> _Aim of the exercise_:
All lines of the records below that contain the word "entry" must be listed.
(Beginning of Material shown)
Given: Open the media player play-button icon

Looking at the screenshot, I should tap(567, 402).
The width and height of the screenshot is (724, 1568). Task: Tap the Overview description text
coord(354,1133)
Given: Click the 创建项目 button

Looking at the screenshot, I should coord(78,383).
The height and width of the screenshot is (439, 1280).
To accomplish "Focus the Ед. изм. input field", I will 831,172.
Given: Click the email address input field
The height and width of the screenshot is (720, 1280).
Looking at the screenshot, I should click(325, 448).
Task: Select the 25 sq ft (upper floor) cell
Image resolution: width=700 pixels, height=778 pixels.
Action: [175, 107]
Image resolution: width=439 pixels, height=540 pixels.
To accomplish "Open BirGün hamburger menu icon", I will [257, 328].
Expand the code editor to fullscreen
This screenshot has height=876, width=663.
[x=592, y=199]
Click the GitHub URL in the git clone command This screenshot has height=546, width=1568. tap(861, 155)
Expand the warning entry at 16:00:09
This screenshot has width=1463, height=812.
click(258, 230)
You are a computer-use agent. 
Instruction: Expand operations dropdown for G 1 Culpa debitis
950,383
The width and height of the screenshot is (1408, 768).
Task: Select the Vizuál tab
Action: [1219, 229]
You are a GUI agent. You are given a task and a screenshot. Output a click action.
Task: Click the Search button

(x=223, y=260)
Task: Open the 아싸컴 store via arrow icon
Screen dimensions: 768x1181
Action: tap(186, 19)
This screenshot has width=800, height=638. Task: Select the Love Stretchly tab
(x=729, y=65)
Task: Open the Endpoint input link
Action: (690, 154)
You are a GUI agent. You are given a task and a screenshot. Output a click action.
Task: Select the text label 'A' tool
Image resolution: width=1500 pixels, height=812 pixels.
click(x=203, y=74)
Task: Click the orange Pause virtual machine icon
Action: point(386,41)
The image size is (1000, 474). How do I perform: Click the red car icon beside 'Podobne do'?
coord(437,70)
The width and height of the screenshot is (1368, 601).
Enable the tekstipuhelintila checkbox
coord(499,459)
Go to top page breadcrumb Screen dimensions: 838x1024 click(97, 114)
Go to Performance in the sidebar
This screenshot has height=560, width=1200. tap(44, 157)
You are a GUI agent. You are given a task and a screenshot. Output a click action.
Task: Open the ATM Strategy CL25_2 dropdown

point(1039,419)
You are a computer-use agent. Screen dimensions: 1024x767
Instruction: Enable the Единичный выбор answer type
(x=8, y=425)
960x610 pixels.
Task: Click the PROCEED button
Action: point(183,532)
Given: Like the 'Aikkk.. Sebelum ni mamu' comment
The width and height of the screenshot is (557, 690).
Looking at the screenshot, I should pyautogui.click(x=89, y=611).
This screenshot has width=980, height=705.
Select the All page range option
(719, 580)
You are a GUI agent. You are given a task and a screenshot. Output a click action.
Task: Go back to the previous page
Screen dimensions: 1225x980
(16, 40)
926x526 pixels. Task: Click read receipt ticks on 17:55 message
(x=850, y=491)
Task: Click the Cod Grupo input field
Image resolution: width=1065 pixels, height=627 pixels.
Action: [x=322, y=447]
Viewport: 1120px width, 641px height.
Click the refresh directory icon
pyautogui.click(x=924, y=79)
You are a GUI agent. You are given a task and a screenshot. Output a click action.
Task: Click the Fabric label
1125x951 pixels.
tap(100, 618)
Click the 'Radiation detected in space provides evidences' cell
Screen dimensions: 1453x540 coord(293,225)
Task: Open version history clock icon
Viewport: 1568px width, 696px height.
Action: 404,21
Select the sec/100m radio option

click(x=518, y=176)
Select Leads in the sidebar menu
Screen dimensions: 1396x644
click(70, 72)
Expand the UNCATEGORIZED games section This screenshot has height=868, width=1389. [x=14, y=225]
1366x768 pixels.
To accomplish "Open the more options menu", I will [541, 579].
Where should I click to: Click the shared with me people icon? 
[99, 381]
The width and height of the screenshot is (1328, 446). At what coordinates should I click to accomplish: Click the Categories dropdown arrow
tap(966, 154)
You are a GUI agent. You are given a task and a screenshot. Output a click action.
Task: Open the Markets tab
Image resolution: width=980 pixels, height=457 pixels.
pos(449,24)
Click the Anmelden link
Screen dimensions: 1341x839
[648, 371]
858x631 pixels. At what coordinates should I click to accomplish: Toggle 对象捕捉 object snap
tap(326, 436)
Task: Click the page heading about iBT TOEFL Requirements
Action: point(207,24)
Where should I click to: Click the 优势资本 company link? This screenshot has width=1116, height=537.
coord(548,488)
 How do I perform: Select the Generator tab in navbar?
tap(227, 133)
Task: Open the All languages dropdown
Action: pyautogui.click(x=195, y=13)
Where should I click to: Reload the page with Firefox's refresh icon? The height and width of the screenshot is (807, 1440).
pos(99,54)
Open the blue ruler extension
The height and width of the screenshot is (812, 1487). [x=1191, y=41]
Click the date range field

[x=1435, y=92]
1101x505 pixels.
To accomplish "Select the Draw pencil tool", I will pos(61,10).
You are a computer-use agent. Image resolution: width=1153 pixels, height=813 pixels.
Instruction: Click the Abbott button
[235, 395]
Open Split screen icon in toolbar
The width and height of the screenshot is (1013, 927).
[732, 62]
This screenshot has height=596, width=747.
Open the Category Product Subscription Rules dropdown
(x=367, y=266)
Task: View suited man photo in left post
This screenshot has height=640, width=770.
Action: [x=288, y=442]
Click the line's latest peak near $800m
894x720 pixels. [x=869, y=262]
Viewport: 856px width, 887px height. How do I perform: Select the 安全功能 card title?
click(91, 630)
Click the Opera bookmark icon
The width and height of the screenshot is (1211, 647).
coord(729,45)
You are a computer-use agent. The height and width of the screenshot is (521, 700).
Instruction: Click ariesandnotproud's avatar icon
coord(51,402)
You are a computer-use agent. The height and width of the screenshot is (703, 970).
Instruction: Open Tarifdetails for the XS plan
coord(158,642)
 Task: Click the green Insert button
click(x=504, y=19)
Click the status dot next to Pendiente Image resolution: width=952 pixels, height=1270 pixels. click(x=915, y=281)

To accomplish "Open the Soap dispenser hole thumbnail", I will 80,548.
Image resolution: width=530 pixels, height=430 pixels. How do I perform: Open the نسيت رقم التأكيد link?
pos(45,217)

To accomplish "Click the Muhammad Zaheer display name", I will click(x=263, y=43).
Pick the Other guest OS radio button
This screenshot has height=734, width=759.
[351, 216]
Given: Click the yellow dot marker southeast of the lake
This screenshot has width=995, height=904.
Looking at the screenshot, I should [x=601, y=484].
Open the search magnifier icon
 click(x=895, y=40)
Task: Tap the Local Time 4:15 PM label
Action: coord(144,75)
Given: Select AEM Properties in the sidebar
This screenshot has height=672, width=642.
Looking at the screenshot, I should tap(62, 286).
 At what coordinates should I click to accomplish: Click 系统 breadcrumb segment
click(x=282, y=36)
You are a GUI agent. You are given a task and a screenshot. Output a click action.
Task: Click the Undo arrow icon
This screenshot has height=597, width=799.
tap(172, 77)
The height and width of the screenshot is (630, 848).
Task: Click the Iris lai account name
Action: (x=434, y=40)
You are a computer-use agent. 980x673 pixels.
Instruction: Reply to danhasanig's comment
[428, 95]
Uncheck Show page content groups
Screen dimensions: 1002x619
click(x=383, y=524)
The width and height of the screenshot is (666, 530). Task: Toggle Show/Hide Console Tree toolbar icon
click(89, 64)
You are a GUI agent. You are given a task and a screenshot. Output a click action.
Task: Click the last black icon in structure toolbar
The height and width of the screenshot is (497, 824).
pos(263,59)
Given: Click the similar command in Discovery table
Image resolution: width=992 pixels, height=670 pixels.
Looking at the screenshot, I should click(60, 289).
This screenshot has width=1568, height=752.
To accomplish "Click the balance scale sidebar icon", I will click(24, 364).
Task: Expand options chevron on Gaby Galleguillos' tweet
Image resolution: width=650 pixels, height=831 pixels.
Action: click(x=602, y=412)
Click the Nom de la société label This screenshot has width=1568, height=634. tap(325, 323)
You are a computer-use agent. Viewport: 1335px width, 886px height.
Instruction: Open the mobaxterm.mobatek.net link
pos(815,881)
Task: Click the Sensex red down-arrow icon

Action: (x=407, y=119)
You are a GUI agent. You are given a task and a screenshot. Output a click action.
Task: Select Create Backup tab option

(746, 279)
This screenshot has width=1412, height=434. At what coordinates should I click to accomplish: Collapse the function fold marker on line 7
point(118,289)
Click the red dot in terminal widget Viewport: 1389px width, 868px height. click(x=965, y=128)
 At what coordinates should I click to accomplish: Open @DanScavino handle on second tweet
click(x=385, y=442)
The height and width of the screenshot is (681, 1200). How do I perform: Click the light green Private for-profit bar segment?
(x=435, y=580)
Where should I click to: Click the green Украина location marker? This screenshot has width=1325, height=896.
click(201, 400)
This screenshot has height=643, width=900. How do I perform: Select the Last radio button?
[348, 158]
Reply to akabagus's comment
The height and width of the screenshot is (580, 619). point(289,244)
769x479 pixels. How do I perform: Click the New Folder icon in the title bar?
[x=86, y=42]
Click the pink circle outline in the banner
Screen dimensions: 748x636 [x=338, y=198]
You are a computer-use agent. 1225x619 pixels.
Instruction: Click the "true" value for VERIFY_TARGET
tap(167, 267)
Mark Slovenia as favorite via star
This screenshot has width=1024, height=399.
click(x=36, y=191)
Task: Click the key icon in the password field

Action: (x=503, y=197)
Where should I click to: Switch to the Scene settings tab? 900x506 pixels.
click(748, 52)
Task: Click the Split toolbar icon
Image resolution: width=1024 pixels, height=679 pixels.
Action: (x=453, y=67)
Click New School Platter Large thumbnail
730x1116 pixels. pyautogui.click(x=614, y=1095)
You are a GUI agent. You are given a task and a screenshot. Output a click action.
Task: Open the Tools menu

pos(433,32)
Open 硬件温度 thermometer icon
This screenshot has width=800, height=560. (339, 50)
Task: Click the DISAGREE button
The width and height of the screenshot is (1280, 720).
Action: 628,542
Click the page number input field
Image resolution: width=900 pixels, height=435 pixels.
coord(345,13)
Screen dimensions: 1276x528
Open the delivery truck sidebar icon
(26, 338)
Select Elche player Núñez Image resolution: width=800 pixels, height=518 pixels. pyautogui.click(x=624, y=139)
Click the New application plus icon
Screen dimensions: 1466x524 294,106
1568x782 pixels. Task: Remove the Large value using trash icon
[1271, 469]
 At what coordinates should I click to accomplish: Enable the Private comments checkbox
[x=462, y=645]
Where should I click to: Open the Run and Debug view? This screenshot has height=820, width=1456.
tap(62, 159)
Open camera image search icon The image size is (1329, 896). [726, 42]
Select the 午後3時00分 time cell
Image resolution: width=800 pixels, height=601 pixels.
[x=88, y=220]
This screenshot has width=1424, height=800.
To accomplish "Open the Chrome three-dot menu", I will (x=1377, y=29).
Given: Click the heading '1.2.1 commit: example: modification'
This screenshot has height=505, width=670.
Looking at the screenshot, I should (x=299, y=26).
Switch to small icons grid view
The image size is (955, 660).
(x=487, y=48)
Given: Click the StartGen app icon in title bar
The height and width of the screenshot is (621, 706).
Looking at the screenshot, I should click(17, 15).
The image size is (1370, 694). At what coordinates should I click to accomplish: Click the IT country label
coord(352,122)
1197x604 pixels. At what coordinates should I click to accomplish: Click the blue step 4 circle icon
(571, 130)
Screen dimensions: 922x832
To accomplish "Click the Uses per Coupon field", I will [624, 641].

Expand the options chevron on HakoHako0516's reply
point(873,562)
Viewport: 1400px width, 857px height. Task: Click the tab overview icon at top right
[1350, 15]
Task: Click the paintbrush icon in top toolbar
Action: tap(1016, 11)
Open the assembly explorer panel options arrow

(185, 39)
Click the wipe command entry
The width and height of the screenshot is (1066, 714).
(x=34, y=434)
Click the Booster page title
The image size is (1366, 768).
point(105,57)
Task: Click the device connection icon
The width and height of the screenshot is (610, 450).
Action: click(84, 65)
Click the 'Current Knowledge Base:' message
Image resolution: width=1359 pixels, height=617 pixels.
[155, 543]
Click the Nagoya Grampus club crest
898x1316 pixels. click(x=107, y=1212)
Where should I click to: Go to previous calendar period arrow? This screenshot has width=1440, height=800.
(End of Material shown)
> _Task result_:
Expand the warning entry at 16:00:09
Click the wipe command entry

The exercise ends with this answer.